If he concludes a nuclear deal with Iran that is, at best, only marginally better than Obama’s, then the implications for the Middle East and his presidency will be devastating.
In the two months since U.S. President Donald Trump agreed to a ceasefire with Iran after initiating a joint offensive with Israel against the Islamist regime on Feb. 28, the whole world has been wondering what he is going to do next.
He’s faced with a difficult choice. The president is under enormous pressure to end the war and lower gas prices—primarily because of the damage it’s doing to the Republican Party’s chances in the midterm elections and fears that renewed fighting will lead to casualties that will do even more political damage to the administration.
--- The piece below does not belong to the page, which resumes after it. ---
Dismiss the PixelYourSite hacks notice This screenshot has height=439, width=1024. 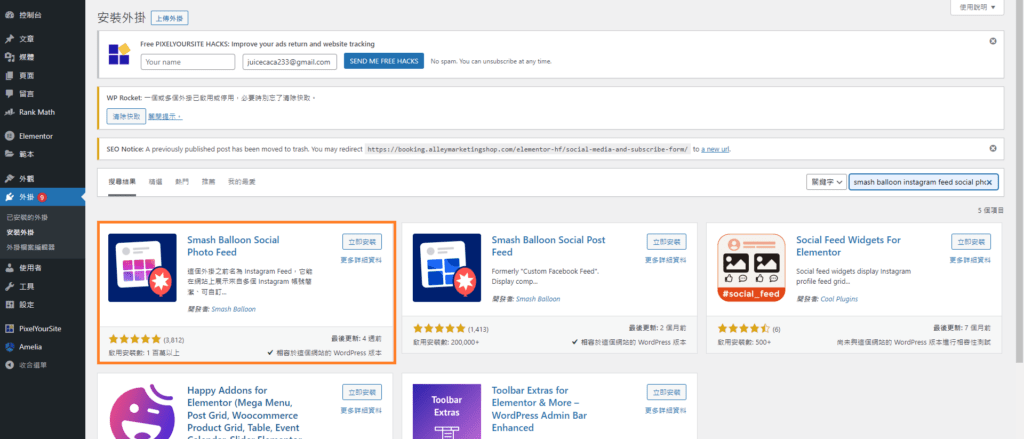(x=992, y=41)

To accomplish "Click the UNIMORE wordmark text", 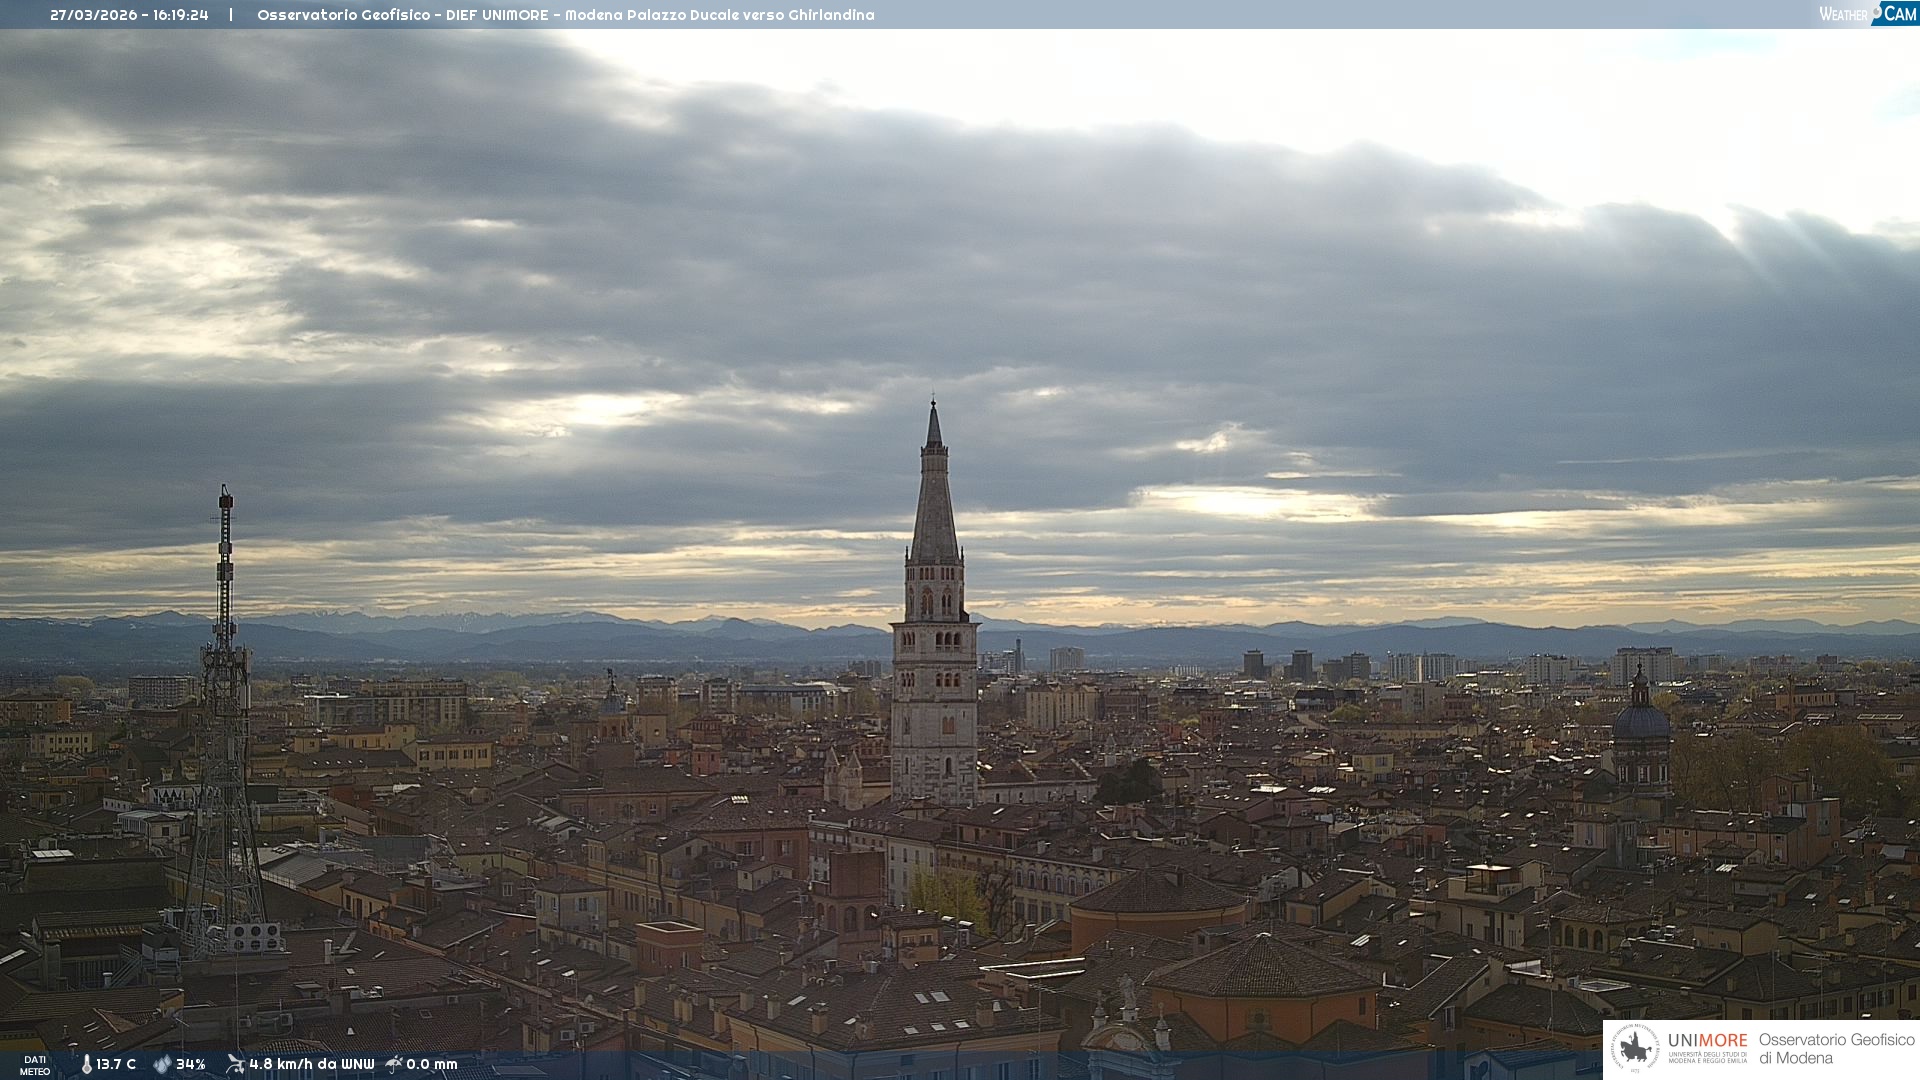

But he also has to know that if he concludes a deal with Tehran about its nuclear program, then he will have to endure the sort of criticism that will infuriate him. Both his opponents and some allies will say—and not without justice—that he fought a war, but then settled for an accord that was little different from the one concluded in 2015 by former President Barack Obama, which Trump had bitterly criticized as dangerously inadequate.
Why was the war fought?
Indeed, if he ends the conflict with not only the Islamist terrorist government still in place, but ultimately strengthens and enriches it via relaxed sanctions and billions in released frozen funds, then it will be reasonable to ask why the war had to be fought. It will also be fair game to ponder what happened to the bold leader who had ordered strikes on Iran in June 2025 and again earlier this year, while demanding the “unconditional surrender” of a dictatorial Islamic regime that has been at war with the United States since it came to power in 1979.